Work required –
Your response should contain each line of the data that includes "category".

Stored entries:
━━━

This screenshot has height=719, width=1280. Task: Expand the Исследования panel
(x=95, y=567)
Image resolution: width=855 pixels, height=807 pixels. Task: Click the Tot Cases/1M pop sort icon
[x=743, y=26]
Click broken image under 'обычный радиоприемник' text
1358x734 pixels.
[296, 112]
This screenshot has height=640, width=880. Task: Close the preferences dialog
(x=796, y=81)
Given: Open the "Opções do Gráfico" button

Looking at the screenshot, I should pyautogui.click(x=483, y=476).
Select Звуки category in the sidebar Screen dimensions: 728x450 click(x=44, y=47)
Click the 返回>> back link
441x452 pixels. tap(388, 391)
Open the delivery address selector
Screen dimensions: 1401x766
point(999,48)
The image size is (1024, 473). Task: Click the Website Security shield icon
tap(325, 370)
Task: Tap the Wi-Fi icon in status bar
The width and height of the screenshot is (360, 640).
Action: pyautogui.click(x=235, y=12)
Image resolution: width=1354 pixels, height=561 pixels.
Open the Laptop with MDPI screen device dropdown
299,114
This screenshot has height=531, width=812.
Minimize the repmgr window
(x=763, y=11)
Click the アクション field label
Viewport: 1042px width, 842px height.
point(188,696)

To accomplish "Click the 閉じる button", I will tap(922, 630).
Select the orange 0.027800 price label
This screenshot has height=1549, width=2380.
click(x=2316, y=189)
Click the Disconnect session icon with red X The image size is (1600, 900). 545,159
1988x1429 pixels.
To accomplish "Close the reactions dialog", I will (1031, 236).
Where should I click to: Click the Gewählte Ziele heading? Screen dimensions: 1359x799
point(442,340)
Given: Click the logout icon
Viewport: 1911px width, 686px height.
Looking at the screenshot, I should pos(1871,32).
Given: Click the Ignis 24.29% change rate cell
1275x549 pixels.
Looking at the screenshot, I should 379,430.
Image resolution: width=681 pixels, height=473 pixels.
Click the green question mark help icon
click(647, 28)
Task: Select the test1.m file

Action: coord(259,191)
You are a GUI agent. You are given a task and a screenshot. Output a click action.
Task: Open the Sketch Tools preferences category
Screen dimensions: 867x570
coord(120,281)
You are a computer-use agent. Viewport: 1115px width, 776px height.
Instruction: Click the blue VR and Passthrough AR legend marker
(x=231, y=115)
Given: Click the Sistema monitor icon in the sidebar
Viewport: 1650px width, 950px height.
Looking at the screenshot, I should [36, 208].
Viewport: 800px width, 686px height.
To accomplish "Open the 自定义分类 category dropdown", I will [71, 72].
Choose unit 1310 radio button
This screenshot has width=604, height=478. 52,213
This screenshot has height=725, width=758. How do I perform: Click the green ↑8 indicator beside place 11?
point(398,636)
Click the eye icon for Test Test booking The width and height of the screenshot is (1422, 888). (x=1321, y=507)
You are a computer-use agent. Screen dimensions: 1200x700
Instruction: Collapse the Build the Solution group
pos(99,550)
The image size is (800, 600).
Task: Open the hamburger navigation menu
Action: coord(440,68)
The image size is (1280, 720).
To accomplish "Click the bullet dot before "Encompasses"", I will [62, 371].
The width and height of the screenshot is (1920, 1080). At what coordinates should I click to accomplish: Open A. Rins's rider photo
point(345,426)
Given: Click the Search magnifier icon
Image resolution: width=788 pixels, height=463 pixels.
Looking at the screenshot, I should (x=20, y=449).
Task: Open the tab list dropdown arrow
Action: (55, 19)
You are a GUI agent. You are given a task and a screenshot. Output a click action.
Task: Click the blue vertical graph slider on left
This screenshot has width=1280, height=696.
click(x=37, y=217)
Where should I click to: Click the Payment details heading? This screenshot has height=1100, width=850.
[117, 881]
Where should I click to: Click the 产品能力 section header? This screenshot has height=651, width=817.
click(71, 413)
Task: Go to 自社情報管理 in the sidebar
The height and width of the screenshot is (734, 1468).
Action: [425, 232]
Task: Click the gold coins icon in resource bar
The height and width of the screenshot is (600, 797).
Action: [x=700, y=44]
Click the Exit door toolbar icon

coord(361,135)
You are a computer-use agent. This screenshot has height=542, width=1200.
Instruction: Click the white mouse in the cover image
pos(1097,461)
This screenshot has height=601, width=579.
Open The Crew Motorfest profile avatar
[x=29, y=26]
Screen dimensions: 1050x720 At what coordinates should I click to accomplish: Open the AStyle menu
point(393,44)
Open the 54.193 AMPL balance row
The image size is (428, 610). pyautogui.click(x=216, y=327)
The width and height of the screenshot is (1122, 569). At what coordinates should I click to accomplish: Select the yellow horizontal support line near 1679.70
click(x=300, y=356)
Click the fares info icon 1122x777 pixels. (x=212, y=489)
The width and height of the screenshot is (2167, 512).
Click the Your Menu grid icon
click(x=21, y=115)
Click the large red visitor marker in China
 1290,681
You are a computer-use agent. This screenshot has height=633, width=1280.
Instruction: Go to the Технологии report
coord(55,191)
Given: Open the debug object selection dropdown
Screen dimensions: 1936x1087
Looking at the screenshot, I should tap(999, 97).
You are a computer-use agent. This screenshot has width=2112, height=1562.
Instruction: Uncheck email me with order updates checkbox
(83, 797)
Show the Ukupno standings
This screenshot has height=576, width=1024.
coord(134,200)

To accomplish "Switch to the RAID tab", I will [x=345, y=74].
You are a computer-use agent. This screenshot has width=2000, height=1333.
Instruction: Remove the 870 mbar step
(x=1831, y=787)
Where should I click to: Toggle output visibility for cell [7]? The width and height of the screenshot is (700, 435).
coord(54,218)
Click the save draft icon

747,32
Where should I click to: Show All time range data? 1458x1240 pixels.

━━━

Answer to this exercise –
Select Звуки category in the sidebar Screen dimensions: 728x450 click(x=44, y=47)
Task: Open the Sketch Tools preferences category
To accomplish "Open the 自定义分类 category dropdown", I will [71, 72].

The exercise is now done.